3. Spray both bread pieces and crumbs with nonstick cooking spray. Season with oregano, salt and pepper. Transfer both baking pans to 375 degree F oven and bake for 10 minutes, or until crumbs and nuts are lightly browned, stirring halfway through. Remove pans from oven; increase oven temperature to 400 degrees F.

Meanwhile, make Dressing:

4. In a small bowl, whisk vinegar, mustard and sugar. In a thin stream, add olive oil, whisking continuously. Set aside.

5. Cut the goat cheese log into 6 equal pieces. Place one goat cheese slice on a paper towel; fold towel over slice. Gently press down to form a disc approximately 2-1/2 inches in diameter. Repeat.

6. Spray slices with nonstick spray. Coat completely with crumb mixture. Transfer coated goat cheese to baking sheet. Bake in 400 degree F oven for 8 minutes until lightly browned.
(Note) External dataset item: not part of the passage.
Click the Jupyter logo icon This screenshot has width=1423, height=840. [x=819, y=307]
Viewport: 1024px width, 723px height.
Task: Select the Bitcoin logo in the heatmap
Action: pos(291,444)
7. While the cheese is warming, toss together salad greens, dressing, walnuts and croutons. To serve: divide salad evenly among 6 plates. Top each with 1 goat cheese disc.

Nutrition Facts

Servings Per Recipe: 6; Amount Per Serving: cal. (kcal): 385, Fat, total (g): 32, chol. (mg): 37, sat. fat (g): 12, carb. (g): 13, fiber (g): 3, pro. (g): 15, sodium (mg): 385, Percent Daily Values are based on a 2,000 calorie diet.